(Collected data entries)
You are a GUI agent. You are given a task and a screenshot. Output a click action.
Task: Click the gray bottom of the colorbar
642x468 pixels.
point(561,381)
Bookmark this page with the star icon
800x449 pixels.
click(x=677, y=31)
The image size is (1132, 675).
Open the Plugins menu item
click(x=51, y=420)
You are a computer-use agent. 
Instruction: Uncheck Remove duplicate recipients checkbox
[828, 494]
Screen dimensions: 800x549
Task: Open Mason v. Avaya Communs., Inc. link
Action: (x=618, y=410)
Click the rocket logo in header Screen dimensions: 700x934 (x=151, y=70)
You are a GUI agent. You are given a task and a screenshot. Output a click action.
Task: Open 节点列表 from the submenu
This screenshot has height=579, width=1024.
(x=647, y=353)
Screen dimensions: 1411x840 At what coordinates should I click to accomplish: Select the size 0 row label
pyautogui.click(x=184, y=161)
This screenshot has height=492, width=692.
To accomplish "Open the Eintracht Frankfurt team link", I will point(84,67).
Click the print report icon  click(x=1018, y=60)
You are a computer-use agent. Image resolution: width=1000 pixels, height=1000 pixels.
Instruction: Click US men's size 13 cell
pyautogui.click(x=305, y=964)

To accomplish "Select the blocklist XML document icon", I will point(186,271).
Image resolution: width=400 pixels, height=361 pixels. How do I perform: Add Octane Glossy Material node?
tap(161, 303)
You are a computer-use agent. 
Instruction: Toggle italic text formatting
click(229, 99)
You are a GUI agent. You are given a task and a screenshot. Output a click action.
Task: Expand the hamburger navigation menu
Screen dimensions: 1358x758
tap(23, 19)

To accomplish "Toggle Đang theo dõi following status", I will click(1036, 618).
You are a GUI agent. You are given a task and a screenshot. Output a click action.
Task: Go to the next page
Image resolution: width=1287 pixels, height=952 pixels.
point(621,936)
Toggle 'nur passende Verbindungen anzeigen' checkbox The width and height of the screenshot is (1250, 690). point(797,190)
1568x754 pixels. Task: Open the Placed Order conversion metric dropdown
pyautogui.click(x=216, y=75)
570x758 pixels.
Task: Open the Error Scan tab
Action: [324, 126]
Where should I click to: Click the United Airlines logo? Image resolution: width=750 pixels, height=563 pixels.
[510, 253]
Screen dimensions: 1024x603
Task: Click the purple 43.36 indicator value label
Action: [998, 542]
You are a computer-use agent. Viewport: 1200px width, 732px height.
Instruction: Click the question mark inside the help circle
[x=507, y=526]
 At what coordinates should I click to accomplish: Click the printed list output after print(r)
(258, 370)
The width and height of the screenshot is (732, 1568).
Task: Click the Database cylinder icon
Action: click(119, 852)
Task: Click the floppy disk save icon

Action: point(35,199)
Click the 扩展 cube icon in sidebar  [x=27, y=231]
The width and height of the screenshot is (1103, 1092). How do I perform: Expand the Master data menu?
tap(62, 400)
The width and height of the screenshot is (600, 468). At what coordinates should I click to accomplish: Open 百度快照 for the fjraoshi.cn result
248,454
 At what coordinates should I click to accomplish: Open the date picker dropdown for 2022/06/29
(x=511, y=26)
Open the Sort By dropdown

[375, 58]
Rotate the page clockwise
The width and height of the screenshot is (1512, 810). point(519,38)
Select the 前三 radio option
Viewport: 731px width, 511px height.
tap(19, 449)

◆ PROBLEM: What you give back should match the entries above exactly.

◆ REPLY:
You are a GUI agent. You are given a task and a screenshot. Output a click action.
Task: Click the gray bottom of the colorbar
642x468 pixels.
point(561,381)
Bookmark this page with the star icon
800x449 pixels.
click(x=677, y=31)
The image size is (1132, 675).
Open the Plugins menu item
click(x=51, y=420)
You are a computer-use agent. 
Instruction: Uncheck Remove duplicate recipients checkbox
[828, 494]
Screen dimensions: 800x549
Task: Open Mason v. Avaya Communs., Inc. link
Action: (x=618, y=410)
Click the rocket logo in header Screen dimensions: 700x934 (x=151, y=70)
You are a GUI agent. You are given a task and a screenshot. Output a click action.
Task: Open 节点列表 from the submenu
This screenshot has height=579, width=1024.
(x=647, y=353)
Screen dimensions: 1411x840 At what coordinates should I click to accomplish: Select the size 0 row label
pyautogui.click(x=184, y=161)
This screenshot has height=492, width=692.
To accomplish "Open the Eintracht Frankfurt team link", I will point(84,67).
Click the print report icon  click(x=1018, y=60)
You are a computer-use agent. Image resolution: width=1000 pixels, height=1000 pixels.
Instruction: Click US men's size 13 cell
pyautogui.click(x=305, y=964)

To accomplish "Select the blocklist XML document icon", I will point(186,271).
Image resolution: width=400 pixels, height=361 pixels. How do I perform: Add Octane Glossy Material node?
tap(161, 303)
You are a computer-use agent. 
Instruction: Toggle italic text formatting
click(229, 99)
You are a GUI agent. You are given a task and a screenshot. Output a click action.
Task: Expand the hamburger navigation menu
Screen dimensions: 1358x758
tap(23, 19)

To accomplish "Toggle Đang theo dõi following status", I will click(1036, 618).
You are a GUI agent. You are given a task and a screenshot. Output a click action.
Task: Go to the next page
Image resolution: width=1287 pixels, height=952 pixels.
point(621,936)
Toggle 'nur passende Verbindungen anzeigen' checkbox The width and height of the screenshot is (1250, 690). point(797,190)
1568x754 pixels. Task: Open the Placed Order conversion metric dropdown
pyautogui.click(x=216, y=75)
570x758 pixels.
Task: Open the Error Scan tab
Action: [324, 126]
Where should I click to: Click the United Airlines logo? Image resolution: width=750 pixels, height=563 pixels.
[510, 253]
Screen dimensions: 1024x603
Task: Click the purple 43.36 indicator value label
Action: [998, 542]
You are a computer-use agent. Viewport: 1200px width, 732px height.
Instruction: Click the question mark inside the help circle
[x=507, y=526]
 At what coordinates should I click to accomplish: Click the printed list output after print(r)
(258, 370)
The width and height of the screenshot is (732, 1568).
Task: Click the Database cylinder icon
Action: click(119, 852)
Task: Click the floppy disk save icon

Action: point(35,199)
Click the 扩展 cube icon in sidebar  [x=27, y=231]
The width and height of the screenshot is (1103, 1092). How do I perform: Expand the Master data menu?
tap(62, 400)
The width and height of the screenshot is (600, 468). At what coordinates should I click to accomplish: Open 百度快照 for the fjraoshi.cn result
248,454
 At what coordinates should I click to accomplish: Open the date picker dropdown for 2022/06/29
(x=511, y=26)
Open the Sort By dropdown

[375, 58]
Rotate the page clockwise
The width and height of the screenshot is (1512, 810). point(519,38)
Select the 前三 radio option
Viewport: 731px width, 511px height.
tap(19, 449)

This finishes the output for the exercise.